Administrators need to understand why they’re doing this, too, so they feel invested in the work, she and others say. “People are protective of their narrative and their jobs,” says Kareem Weaver, a leader in the NAACP, former teacher and national advocate for science-based literacy instruction. “That’s the lift.”
For example, a chief academic officer might not want to tell the superintendent that the reading curriculum isn’t good because that person helped choose it, he says. And after Oakland moved to a more highly structured phonics curriculum, the California district was forced to abandon it when the teachers rebelled.
They argued it was too scripted, infringed on their autonomy as professionals and took the joy out of learning, recalled Weaver, a former teacher and administrator in this high poverty, urban district where only a third of students can read on grade level.

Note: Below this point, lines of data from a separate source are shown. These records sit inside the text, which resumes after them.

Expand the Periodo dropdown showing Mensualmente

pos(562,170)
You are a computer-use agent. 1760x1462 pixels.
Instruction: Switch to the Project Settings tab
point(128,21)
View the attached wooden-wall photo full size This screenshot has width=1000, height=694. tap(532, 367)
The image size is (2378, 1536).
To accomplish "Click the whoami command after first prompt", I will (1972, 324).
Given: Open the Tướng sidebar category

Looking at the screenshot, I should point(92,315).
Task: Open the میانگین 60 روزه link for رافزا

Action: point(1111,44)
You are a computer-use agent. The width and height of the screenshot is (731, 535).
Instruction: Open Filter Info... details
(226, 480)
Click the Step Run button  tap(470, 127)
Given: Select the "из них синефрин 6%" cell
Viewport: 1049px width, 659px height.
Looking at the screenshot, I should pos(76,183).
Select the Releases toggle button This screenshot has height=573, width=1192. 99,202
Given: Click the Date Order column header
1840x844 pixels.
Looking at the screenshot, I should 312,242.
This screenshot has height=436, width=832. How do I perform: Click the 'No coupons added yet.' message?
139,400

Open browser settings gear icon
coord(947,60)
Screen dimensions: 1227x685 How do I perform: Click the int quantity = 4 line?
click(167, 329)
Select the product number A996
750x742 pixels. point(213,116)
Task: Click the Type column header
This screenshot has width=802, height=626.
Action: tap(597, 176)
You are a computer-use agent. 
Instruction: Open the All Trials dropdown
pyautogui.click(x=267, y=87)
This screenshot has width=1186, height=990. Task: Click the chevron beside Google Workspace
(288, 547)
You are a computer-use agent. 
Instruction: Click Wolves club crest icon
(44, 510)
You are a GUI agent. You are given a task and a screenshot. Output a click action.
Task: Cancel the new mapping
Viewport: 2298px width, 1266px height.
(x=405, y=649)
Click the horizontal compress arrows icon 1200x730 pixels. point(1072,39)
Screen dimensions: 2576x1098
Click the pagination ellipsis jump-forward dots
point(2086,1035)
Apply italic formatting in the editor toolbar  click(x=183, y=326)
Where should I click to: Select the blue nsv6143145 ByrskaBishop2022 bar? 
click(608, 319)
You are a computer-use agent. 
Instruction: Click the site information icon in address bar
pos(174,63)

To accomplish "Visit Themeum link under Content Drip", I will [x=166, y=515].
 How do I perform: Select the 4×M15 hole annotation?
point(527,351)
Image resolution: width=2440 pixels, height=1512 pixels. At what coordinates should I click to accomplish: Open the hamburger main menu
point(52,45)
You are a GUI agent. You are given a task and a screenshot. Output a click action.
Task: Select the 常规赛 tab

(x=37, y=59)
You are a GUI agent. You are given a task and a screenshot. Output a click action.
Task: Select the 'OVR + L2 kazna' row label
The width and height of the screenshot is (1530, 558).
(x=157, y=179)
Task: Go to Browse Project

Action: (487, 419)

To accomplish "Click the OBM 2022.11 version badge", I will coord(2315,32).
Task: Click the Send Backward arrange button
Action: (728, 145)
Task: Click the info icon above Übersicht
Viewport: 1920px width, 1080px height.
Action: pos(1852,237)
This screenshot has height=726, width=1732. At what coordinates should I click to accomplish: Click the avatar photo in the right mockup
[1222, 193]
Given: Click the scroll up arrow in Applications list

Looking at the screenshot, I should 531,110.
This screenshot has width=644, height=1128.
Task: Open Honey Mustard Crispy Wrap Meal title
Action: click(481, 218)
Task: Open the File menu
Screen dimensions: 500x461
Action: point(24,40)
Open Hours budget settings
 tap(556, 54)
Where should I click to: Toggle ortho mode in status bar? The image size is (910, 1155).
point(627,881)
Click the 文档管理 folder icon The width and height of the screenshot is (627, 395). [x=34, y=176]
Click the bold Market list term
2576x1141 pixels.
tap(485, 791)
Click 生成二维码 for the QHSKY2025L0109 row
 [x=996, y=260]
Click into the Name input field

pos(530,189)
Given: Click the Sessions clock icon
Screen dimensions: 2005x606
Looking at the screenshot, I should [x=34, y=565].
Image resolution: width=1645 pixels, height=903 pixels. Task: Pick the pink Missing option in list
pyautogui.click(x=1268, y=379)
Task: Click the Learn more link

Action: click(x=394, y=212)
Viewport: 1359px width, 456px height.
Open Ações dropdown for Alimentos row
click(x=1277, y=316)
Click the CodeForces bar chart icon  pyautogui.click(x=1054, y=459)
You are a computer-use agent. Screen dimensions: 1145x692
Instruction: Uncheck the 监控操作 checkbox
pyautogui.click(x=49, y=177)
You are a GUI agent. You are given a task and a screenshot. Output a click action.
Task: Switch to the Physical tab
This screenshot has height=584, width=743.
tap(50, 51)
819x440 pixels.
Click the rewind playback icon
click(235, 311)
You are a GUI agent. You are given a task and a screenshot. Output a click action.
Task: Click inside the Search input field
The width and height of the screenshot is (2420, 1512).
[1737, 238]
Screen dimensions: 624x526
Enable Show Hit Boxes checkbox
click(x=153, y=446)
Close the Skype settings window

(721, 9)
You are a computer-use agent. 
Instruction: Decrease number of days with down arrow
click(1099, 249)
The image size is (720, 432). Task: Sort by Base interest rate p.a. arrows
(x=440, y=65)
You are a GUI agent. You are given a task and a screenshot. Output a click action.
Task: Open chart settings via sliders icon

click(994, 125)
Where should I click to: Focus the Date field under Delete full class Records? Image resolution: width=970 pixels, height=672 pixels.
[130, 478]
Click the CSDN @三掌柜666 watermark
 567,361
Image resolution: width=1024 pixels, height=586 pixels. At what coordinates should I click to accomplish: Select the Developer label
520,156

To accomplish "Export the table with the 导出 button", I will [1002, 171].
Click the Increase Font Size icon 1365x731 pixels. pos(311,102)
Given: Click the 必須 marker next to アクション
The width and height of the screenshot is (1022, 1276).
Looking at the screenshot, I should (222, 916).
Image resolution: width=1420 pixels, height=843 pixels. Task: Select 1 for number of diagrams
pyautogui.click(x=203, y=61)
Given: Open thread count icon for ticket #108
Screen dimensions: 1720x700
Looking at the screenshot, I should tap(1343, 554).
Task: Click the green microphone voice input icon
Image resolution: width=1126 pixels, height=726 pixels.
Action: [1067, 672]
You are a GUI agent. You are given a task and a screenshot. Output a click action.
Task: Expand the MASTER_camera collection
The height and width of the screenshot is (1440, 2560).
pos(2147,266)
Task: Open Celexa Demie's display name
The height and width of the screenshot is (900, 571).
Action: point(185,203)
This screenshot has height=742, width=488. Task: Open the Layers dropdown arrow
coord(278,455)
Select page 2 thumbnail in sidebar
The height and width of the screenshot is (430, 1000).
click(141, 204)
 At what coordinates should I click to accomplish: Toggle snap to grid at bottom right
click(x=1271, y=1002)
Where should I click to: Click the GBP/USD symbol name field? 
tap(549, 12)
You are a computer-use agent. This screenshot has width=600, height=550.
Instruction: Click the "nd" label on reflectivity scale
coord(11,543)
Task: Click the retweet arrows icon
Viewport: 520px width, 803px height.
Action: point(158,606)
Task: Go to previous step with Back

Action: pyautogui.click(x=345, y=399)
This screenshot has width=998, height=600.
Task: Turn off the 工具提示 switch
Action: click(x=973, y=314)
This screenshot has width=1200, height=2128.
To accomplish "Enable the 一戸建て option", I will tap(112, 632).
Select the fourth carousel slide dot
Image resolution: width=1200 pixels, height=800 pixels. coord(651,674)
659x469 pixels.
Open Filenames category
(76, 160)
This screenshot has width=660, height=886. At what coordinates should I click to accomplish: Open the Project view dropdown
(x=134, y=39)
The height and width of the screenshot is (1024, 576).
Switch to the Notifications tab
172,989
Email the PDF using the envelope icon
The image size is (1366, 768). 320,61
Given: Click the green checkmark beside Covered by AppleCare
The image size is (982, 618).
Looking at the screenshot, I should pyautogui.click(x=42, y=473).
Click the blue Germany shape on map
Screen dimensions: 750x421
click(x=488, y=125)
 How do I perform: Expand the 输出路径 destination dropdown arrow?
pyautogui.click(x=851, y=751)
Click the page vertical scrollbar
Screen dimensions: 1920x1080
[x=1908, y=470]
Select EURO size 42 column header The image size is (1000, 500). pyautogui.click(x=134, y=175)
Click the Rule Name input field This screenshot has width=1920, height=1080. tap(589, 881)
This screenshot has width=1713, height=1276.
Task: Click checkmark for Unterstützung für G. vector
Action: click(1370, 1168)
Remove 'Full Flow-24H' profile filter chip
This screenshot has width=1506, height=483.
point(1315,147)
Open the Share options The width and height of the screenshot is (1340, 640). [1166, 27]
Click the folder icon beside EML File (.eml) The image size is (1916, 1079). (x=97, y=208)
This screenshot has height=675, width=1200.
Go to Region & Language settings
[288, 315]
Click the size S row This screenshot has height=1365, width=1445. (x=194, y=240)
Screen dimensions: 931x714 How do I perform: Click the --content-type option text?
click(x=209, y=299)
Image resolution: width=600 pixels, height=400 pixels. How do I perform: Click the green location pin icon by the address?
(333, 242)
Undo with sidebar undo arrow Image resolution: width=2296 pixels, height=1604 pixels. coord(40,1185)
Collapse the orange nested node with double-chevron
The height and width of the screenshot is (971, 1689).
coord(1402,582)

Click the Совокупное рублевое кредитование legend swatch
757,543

“Just, anything negative you could think about it, that’s what they said,” he recounted. “I know what my kids need best. Trust teachers.” The “loudest haters” even called it racist and “white supremacist,” he added. “They let their ideology trump their outcomes. That was the problem.”
It took a while to convince officials to try again, he said, a shift that only started in recent years. “We got a superintendent who has a dyslexic son,” Weaver said. “That was the breaking point…she got it and was able to roll with it.”
While the AFT has historically been more outspoken in support of the science of reading, New Jersey’s largest teachers union, the NJEA, says it wants the choices of curriculum to remain with teachers who should “not be pigeonholed into something specific,” says NJEA President Steve Beatty.
And offering a waiver would only add another burden at a time of teacher shortages, he says, requiring successful schools to prove that their approach is working.
Weaver acknowledges that this effort could add to a workload and that young teachers are already straining. But despite the challenges, he agrees that urgent improvement is called for, considering how critical early reading skills are to success in life.
This is one of the great civil rights issues of our time, says Weaver, also a local NAACP leader: “The precursor to operationalizing the other rights we hold dear,” whether it’s casting a ballot or finding a job.
So New Jersey officials should also enlist groups like the NAACP, disability rights and education activists to drum up support, he advises. “It’s the locals that really can lean,” he says. “They can call up the superintendent, email the school board and say, what about this? You’re violating civil rights, because you’re not giving kids what they need.”
Local control is the key barrier, with fights like this having to play out hundreds of times across the state. While central control has its downsides, the alternative is not having the power to change course statewide based on the evidence, critics say.
Whether the incoming administration agrees is not yet clear.